Plenty of people have ideas about what constitutes a healthy lifestyle. I mean, you live in Boulder. You know.
Everyone touts yoga, hiking and paddle boarding. We've come to accept olive oil, avocados, chiropractors and cryotherapy as facts of wellness. Among your friends are probably some gluten-free, dairy-free vegans as well as the slow-food, sustainable carnivores.
So what is wellness? Whose definition is correct? And can we expand the definition to include television, sunburns and cigarettes?
My sister has three teenage stepchildren, a toddler and a career in politics. One could reasonably assume she's been stressed out for the last four to eight years. So when my annual lake trip with my girlfriends came up a few weeks ago, I encouraged her to join us.
The first night at the lake, she slept for 13 hours and then later took a nap. She watched endless Grey's Anatomy episodes when it got too hot to be outside. We had Bailey's in our coffee, shandies with our lunch and afternoon cocktails. The maximum amount of exercise we engaged in was floating. At one point, during our "queso and coladas" happy hour, she announced that it was the most relaxed she had ever been.
And shouldn't that be a key factor in overall wellness? How can we claim to take good care of our bodies and minds if we are so stressed out, constantly running from the gym to the grocery store, to work, to pick up the kids?

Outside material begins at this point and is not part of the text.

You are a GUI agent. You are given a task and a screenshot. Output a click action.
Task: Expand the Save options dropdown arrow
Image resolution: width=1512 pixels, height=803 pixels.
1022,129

We were absurdly indulgent for four wonderful days. We ate junk food, drank too much and used SPF 4. Nothing we did was FDA approved or recommended by nine out of 10 doctors. And yet I have never seen my sister look so healthy. She was calm, well-rested and glowing by the time we left the lake.
A few days ago, we were leaving the pool where we had been with the kids. My niece was having a fabulous tantrum, two of the older kids were bickering, and then my nephew stuck his head out of the locker room and yelled, "Alexis! I can't find my underwear. Do you know where it is?"
She looked at me wistfully. "Remember the lake, where no one asked me to find their underwear?"
Of course, four days of indulgence doesn't make the problems at home go away. But perhaps a little space and time to reset makes them easier to deal with.
Perhaps we'd all be more well if we were allowed to completely let ourselves go once in awhile.